WHAT YOU NEED TO DO: For this exercise, print all of the data exactly as given.
===== DATA
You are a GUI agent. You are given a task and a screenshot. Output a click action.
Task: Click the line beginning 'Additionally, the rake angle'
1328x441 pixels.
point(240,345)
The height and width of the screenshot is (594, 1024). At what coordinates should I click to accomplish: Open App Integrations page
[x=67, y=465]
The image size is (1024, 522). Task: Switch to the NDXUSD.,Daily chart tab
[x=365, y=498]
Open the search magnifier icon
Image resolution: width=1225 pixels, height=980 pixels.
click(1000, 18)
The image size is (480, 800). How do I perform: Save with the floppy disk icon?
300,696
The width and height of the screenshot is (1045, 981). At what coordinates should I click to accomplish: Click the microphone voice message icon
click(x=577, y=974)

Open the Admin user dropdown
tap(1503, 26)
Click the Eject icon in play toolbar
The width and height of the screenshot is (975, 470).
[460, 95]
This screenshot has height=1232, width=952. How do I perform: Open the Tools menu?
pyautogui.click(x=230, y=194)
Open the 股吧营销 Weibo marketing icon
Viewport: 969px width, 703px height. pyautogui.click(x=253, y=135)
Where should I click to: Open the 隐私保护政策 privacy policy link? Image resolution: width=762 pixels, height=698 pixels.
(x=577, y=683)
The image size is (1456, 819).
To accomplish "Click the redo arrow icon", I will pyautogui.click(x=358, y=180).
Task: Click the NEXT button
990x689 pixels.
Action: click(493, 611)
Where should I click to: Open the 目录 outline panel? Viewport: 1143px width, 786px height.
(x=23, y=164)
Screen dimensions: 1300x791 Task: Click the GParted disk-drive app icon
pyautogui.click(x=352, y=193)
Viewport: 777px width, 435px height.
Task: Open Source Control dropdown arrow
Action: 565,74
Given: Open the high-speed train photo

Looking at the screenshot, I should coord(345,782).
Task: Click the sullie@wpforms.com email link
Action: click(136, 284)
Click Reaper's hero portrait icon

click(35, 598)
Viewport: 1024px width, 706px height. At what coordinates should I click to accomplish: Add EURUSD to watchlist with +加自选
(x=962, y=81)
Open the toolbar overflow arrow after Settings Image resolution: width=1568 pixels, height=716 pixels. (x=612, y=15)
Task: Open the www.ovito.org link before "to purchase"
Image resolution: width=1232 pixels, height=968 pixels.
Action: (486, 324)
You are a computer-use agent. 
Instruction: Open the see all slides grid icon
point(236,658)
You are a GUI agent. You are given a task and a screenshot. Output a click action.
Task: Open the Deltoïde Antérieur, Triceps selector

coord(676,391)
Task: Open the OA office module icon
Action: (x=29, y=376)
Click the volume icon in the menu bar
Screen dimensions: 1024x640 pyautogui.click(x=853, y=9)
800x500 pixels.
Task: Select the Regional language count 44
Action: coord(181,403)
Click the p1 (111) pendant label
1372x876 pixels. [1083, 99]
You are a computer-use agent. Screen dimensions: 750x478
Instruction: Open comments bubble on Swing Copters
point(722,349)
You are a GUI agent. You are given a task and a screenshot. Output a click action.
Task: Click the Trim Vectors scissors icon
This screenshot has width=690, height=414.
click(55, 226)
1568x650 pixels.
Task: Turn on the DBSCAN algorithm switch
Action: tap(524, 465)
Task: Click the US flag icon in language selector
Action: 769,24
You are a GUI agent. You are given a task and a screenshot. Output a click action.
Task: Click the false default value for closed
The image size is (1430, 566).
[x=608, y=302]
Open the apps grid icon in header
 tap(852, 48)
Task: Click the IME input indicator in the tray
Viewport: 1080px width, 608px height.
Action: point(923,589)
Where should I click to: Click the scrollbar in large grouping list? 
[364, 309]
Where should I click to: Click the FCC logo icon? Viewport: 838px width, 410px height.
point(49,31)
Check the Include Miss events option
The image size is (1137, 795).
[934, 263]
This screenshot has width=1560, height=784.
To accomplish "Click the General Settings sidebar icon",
==========
TASK ANSWER:
You are a GUI agent. You are given a task and a screenshot. Output a click action.
Task: Click the line beginning 'Additionally, the rake angle'
1328x441 pixels.
point(240,345)
The height and width of the screenshot is (594, 1024). At what coordinates should I click to accomplish: Open App Integrations page
[x=67, y=465]
The image size is (1024, 522). Task: Switch to the NDXUSD.,Daily chart tab
[x=365, y=498]
Open the search magnifier icon
Image resolution: width=1225 pixels, height=980 pixels.
click(1000, 18)
The image size is (480, 800). How do I perform: Save with the floppy disk icon?
300,696
The width and height of the screenshot is (1045, 981). At what coordinates should I click to accomplish: Click the microphone voice message icon
click(x=577, y=974)

Open the Admin user dropdown
tap(1503, 26)
Click the Eject icon in play toolbar
The width and height of the screenshot is (975, 470).
[460, 95]
This screenshot has height=1232, width=952. How do I perform: Open the Tools menu?
pyautogui.click(x=230, y=194)
Open the 股吧营销 Weibo marketing icon
Viewport: 969px width, 703px height. pyautogui.click(x=253, y=135)
Where should I click to: Open the 隐私保护政策 privacy policy link? Image resolution: width=762 pixels, height=698 pixels.
(x=577, y=683)
The image size is (1456, 819).
To accomplish "Click the redo arrow icon", I will pyautogui.click(x=358, y=180).
Task: Click the NEXT button
990x689 pixels.
Action: click(493, 611)
Where should I click to: Open the 目录 outline panel? Viewport: 1143px width, 786px height.
(x=23, y=164)
Screen dimensions: 1300x791 Task: Click the GParted disk-drive app icon
pyautogui.click(x=352, y=193)
Viewport: 777px width, 435px height.
Task: Open Source Control dropdown arrow
Action: 565,74
Given: Open the high-speed train photo

Looking at the screenshot, I should coord(345,782).
Task: Click the sullie@wpforms.com email link
Action: click(136, 284)
Click Reaper's hero portrait icon

click(35, 598)
Viewport: 1024px width, 706px height. At what coordinates should I click to accomplish: Add EURUSD to watchlist with +加自选
(x=962, y=81)
Open the toolbar overflow arrow after Settings Image resolution: width=1568 pixels, height=716 pixels. (x=612, y=15)
Task: Open the www.ovito.org link before "to purchase"
Image resolution: width=1232 pixels, height=968 pixels.
Action: (486, 324)
You are a computer-use agent. 
Instruction: Open the see all slides grid icon
point(236,658)
You are a GUI agent. You are given a task and a screenshot. Output a click action.
Task: Open the Deltoïde Antérieur, Triceps selector

coord(676,391)
Task: Open the OA office module icon
Action: (x=29, y=376)
Click the volume icon in the menu bar
Screen dimensions: 1024x640 pyautogui.click(x=853, y=9)
800x500 pixels.
Task: Select the Regional language count 44
Action: coord(181,403)
Click the p1 (111) pendant label
1372x876 pixels. [1083, 99]
You are a computer-use agent. Screen dimensions: 750x478
Instruction: Open comments bubble on Swing Copters
point(722,349)
You are a GUI agent. You are given a task and a screenshot. Output a click action.
Task: Click the Trim Vectors scissors icon
This screenshot has width=690, height=414.
click(55, 226)
1568x650 pixels.
Task: Turn on the DBSCAN algorithm switch
Action: tap(524, 465)
Task: Click the US flag icon in language selector
Action: 769,24
You are a GUI agent. You are given a task and a screenshot. Output a click action.
Task: Click the false default value for closed
The image size is (1430, 566).
[x=608, y=302]
Open the apps grid icon in header
 tap(852, 48)
Task: Click the IME input indicator in the tray
Viewport: 1080px width, 608px height.
Action: point(923,589)
Where should I click to: Click the scrollbar in large grouping list? 
[364, 309]
Where should I click to: Click the FCC logo icon? Viewport: 838px width, 410px height.
point(49,31)
Check the Include Miss events option
The image size is (1137, 795).
[934, 263]
This screenshot has width=1560, height=784.
To accomplish "Click the General Settings sidebar icon",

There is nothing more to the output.